⑤の法人組織の見直しに関してですが、徳洲会はグループ形成の過程で、さまざまな形態の法人が設立され、多い時には21法人が存在していました。徳洲会グループとひと口に言うものの、法人が違えば意思決定機関が異なり、人的・物的資源や資金移動もままなりません。
これまで粛々と進めてきた法人合併により、現在、病院を傘下にもつのは医療法人徳洲会(医徳)、医療法人沖縄徳洲会(沖徳)、埼玉医療生活協同組合の3法人にまで集約できました。昨年9月の理事会で沖徳の医徳への合併を決議し、今年10月いよいよ統合が実現します。
コロナ禍により、日々、不安を抱えながらも職務に精励する職員の皆さんが、少しでも安心、安全な医療・介護・福祉サービスを提供できるように、今後とも全力でバックアップしていきます。必要な物資を滞りなく現場に届け、感染対策はもちろんクラスター対応のノウハウも提供します。
採用増などによる人的資源の投入、各種補助金申請の指導などにも積極的に取り組みます。症状がある人や濃厚接触者に対し、先手を打って検査を行い、感染者を発見、非感染者と区別していくことが、感染拡大を抑制し、患者さんや職員を守ることにつながります。そのためには自治体検査に頼るばかりでなく、各施設の検査体制の強化にも努めます。

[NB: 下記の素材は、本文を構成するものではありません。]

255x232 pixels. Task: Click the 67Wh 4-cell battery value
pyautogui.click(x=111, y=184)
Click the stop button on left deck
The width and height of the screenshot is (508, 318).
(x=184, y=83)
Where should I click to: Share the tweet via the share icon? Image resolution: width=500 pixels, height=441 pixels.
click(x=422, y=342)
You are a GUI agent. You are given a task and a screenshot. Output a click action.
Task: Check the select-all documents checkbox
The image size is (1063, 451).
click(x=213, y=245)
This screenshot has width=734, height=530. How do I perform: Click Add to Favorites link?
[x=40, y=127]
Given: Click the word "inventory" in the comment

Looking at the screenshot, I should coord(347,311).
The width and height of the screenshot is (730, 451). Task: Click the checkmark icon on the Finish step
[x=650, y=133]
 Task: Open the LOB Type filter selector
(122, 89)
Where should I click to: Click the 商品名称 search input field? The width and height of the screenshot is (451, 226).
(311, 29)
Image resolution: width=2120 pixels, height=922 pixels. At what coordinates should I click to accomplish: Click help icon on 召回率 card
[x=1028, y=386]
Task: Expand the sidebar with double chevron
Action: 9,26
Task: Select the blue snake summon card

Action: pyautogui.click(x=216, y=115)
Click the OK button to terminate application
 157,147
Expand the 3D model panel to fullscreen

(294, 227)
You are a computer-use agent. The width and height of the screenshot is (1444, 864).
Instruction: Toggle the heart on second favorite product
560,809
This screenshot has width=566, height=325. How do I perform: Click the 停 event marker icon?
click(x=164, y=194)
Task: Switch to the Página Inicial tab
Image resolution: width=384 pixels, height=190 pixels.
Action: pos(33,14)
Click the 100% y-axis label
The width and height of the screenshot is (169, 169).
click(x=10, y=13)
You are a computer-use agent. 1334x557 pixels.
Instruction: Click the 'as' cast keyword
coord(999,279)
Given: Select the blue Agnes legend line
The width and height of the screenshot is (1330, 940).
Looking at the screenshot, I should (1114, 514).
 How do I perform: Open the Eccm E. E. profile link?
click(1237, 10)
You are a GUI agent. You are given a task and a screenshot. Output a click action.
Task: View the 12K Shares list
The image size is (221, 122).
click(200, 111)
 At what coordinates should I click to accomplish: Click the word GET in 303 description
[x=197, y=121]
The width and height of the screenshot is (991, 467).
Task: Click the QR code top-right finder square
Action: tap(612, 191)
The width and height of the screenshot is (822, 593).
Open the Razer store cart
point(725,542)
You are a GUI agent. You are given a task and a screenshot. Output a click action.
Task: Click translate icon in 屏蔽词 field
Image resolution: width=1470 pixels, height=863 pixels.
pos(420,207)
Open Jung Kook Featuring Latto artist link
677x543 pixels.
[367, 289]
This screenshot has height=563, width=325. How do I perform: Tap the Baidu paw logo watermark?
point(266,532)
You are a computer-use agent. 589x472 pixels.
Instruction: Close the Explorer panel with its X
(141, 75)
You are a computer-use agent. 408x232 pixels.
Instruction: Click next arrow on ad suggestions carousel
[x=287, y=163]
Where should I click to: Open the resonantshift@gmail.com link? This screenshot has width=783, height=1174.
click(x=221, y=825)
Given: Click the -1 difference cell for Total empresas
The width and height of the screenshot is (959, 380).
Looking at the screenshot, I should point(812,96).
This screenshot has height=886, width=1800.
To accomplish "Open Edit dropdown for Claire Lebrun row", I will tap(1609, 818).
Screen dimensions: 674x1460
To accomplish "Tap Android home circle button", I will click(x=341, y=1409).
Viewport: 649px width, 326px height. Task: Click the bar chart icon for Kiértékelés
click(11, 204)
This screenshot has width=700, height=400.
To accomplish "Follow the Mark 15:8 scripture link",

長い新型コロナウイルス感染症との闘いに、疲労困憊(こんぱい)しながらも医療人としての矜持(きょうじ)をもち、日々増加する感染患者さんを優しく迎えている職員の皆さんが、これからも頑張ろうと思えるよう、手厚い支援を継続していきます。コロナが明ける日は必ず来ます。その日が一日でも早く近づくように、皆で頑張りましょう。